How do we measure athletic performance?

In Critical Chain, Eliyahu Goldratt captures a statement that has been immortalized in the arena of business management:

 “Tell me how you’ll measure me, and I’ll tell you how I’ll behave.”

When the criteria that we measure are wrong, or incomplete, we can create disastrous consequences.

Goldratt tells the story of a steel company, in which the standard for measurement for the production division was tons per hour. This is great, right? Measure how much the production division is putting out, and everything should go well! Well, not so much: this form of measurement wasn’t taking into account the needs of the company as a whole.

As Jamshid Gharajedaghi writes in Systems Thinking: Managing Chaos, “Major organizational theories have implicitly assumed that perfectly rational micro-decisions would automatically produce perfectly rational macro-conditions.”

That was the assumption in this case: measure tons-per-hour (which is a rational measurement for the production division) and the macro-conditions would be rational too: the company would just make more money!

As you probably can intuit, that wasn’t the case: the imperative to maximize tons per hour created a situation where materials that were easy and quick to process were processed first (regardless of delivery promises), and specifications that the buyers asked for were ignored, in order to reduce production time: if the buyers wanted say, a ton of 12” steel beams and a ton of 10” steel beams, the production division would just produce two tons of 12” steel beams (cutting down set-up time by half) and then complain to the supply division that they only received a single ton of steel to work with.

A very similar thing happens in athletic training: we tend to create all the wrong results because here too we measure the wrong things.

For example, look at how catastrophic it has been for a majority of people to focus on weightloss when they want to become “fit.” People have been pushed into disregarding a majority of the body’s systems to focus on only one variable: the amount of visible body fat. That’s what we measure, and people’s behavior typically homes in on body fat (or on any one thing), disregarding anything else.

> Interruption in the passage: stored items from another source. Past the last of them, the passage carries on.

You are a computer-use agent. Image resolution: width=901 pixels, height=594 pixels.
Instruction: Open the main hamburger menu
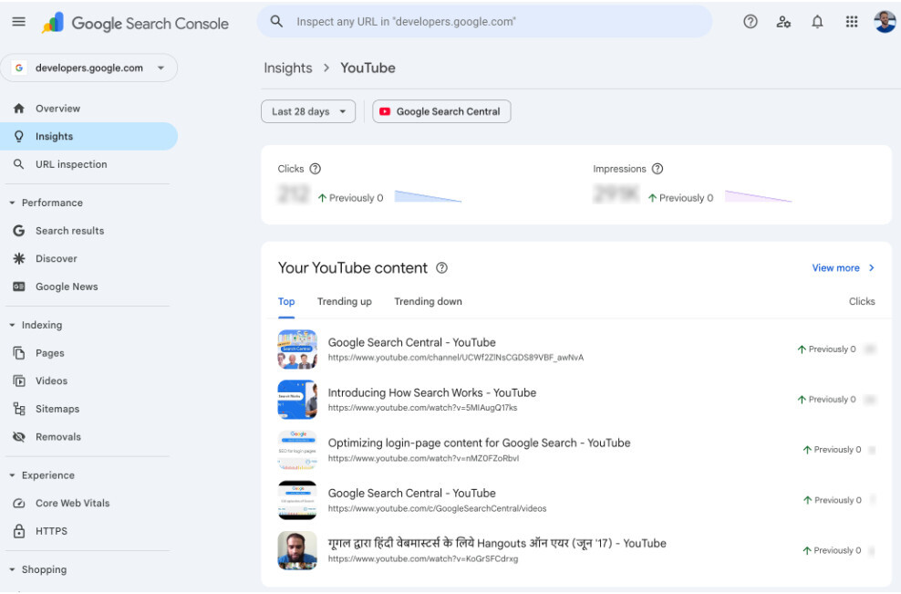click(18, 22)
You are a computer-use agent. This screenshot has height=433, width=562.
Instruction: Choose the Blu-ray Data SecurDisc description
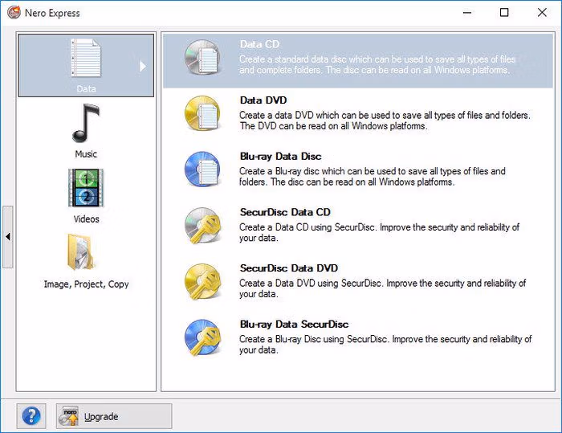click(385, 345)
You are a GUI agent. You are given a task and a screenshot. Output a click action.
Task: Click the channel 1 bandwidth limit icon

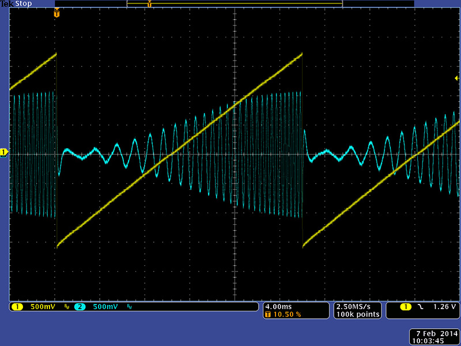66,307
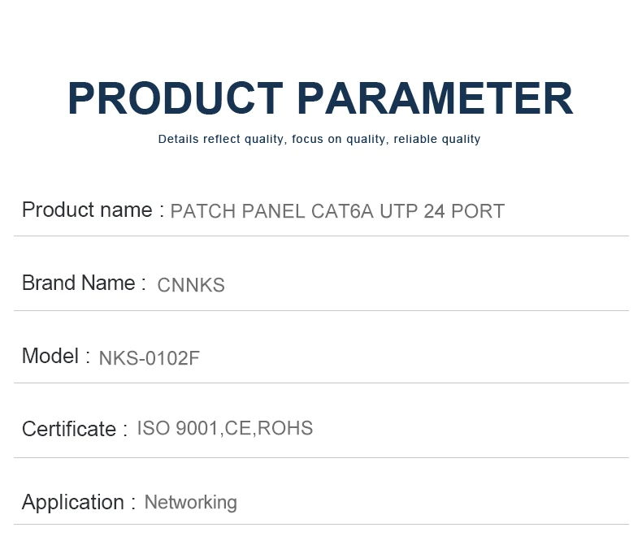642x545 pixels.
Task: Select the model number NKS-0102F
Action: pyautogui.click(x=149, y=358)
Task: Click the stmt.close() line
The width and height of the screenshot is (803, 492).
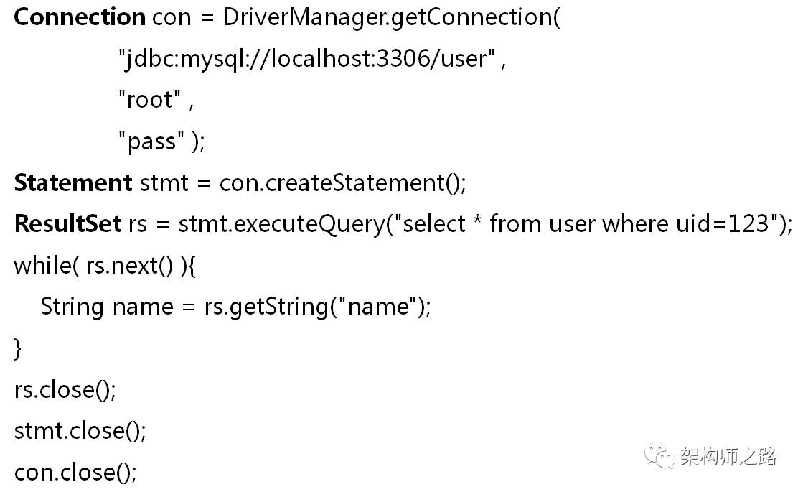Action: point(80,431)
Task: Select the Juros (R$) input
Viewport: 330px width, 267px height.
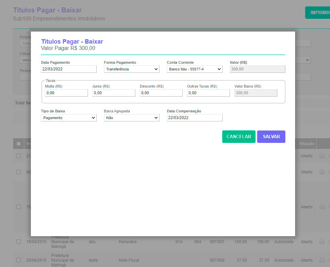Action: click(x=113, y=93)
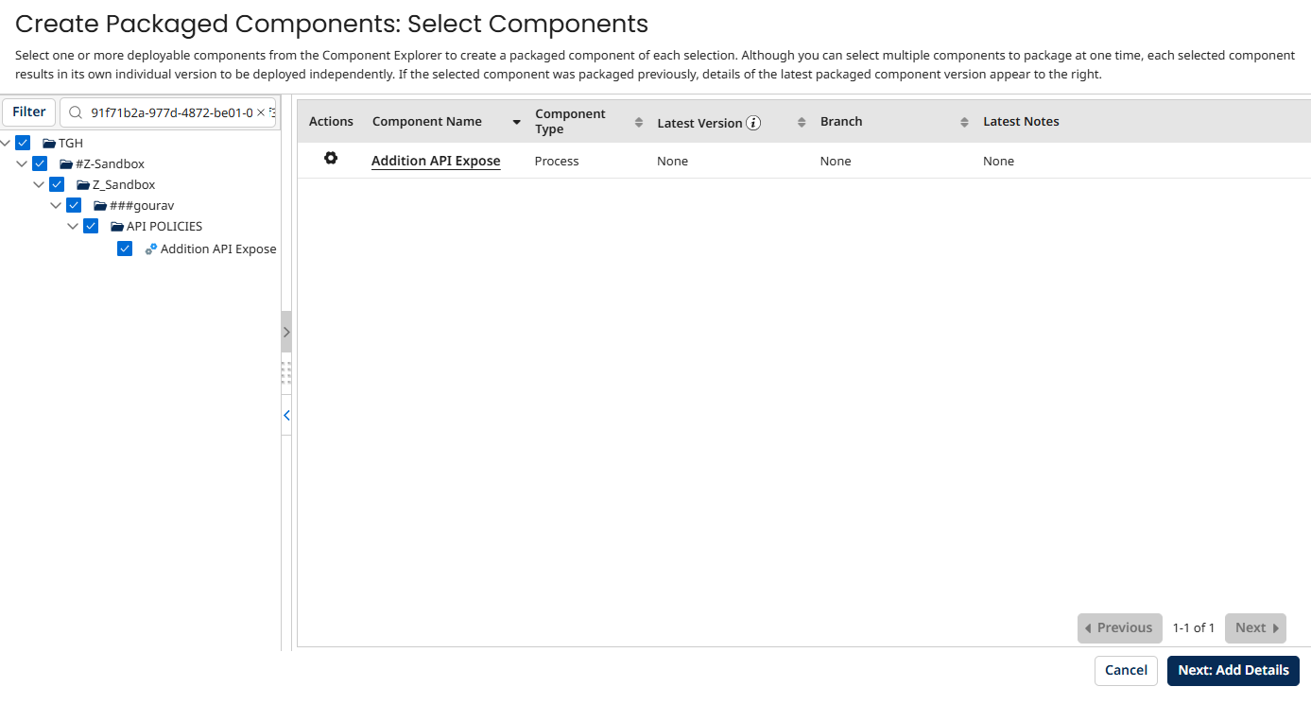
Task: Sort the Branch column
Action: (964, 122)
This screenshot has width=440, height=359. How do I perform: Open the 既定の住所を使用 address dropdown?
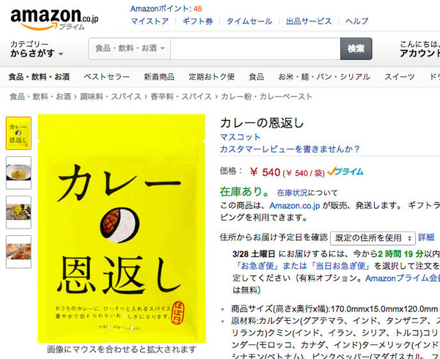(373, 238)
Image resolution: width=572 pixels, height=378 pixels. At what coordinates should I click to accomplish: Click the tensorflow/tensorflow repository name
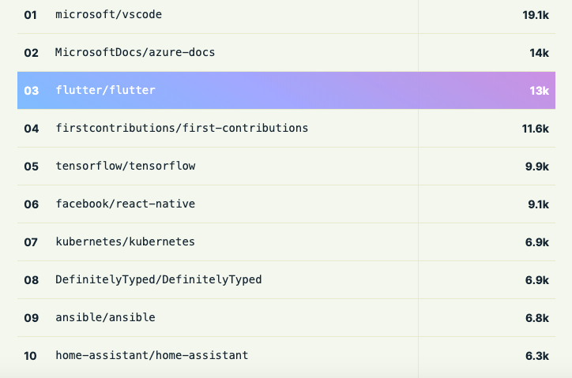[x=125, y=166]
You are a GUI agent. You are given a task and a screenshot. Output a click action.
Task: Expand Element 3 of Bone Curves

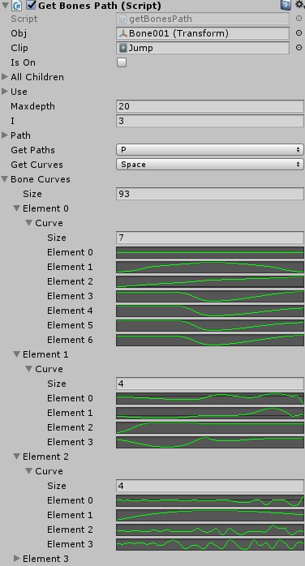point(16,559)
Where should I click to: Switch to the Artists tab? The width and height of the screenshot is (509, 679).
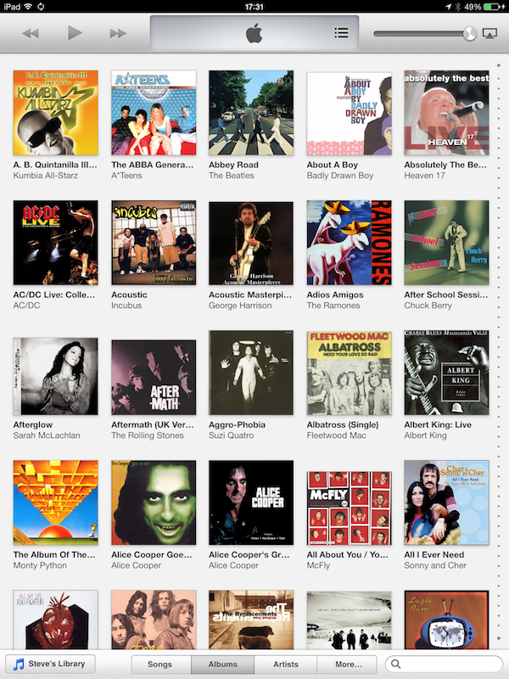click(x=286, y=664)
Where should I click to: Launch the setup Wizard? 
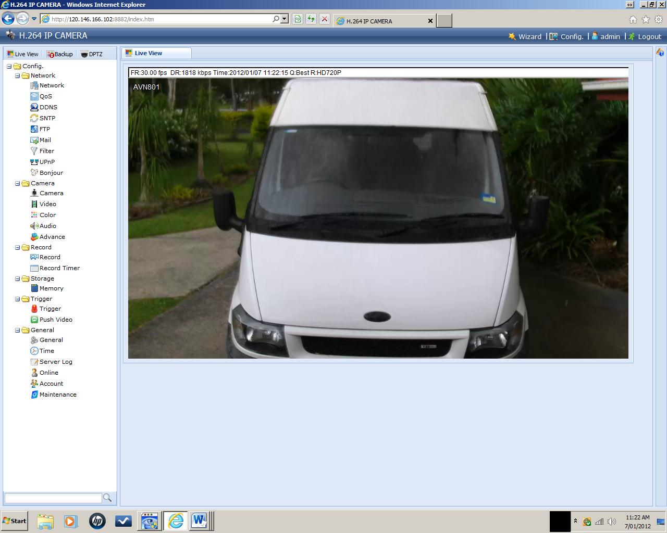pyautogui.click(x=529, y=36)
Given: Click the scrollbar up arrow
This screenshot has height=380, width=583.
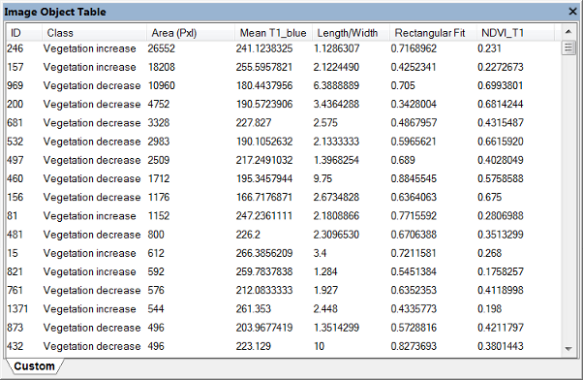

As Goldratt cautions us, “Most of the local improvements do not contribute to the global.” In other words, by homing in on body fat we might be creating huge problems for us further down the line (see: thyroid problems).

A similar thing happens when we try and measure “miles.” That we measure this is ridiculous, given the well-known saying “quality over quantity.” Well, what is a “quality mile”? Do you know? I certainly don’t—or at least, it hasn’t been defined for me. How many runners out there hobble out their miles, fighting through knee pain and achilles tendonitis, popping kidney-destroying doses of ibuprofen? A lot.

We’re measuring the wrong things, we’re seeing the majority of people behave the wrong way, and we’re achieving the wrong results.

The successful ones are those who staunchly ignore the ravings of modern exercise culture—“fight through the pain,” “pain is inevitable”—and concentrate, against all odds and against the prevailing cultural current, on quality, precision, and correct function.

Even though we’d like to think that these problems are intractable, and solutions are difficult to find, they’re actually out there. Solutions to these problems have been diligently developed in the realm of business management, and have yet to reach the domain of athleticism.

The fact of the matter is that by measuring the wrong things, we’ve created these negative, pathological systems for ourselves. It is because we measure the wrong things, that we create the wrong behaviors. Injury, overtraining, and hypergymnasia don’t exist in a vacuum. They exist in a context of social pressures and cultural expectations—cultural measurements of people. And they’re the wrong ones.

So what are the right ones?

That’s the million dollar question.

The beauty of the thing is that tens of millions of dollars have been already spent in answering this question—and the answer has already saved smart businesses hundreds of millions of dollars. We have ten-million dollar answers to our million dollar question.

And the answer, generally speaking, is to make measurements that reflect the whole, instead of a particular faculty, property, or variable. Generally, this means changing a quantitative measurement (position of the heel upon foot-strike) with a qualitative one (gait harmony).

Instead of measuring foot-strike, let’s measure correct movement. Instead of measuring miles, we can measure distance covered without injury. Or, for example, if we must insist on measuring power, let’s make sure it’s not muscle power (of one or two muscles or isolated systems) but rather athletic power (of various systems in various domains across the whole body).

Always, always, measure the whole. That’s what coach Alberto Salazar does with his Athletes at Nike: he learned the lessons of overtraining—what he calls “extreme athletic excess”—the hard way. And he knows that the only way to get quantity—lower times for his athletes (or perhaps, more medals), is by addressing the qualitative aspects of training, and by being better at it than maybe anyone else in the world.

Most of us fitness enthusiasts know how to periodize training plans so well that we can’t get any better at it. Most of us would benefit little from broadening an already encyclopaedic knowledge of training exercises. How we implement training programs is where most of us fail. And our behavior, the execution of the “how,” is tied above all to the way that we measure ourselves, and to the measurements that we conceive for others.

Let’s make damn sure that they’re the right ones.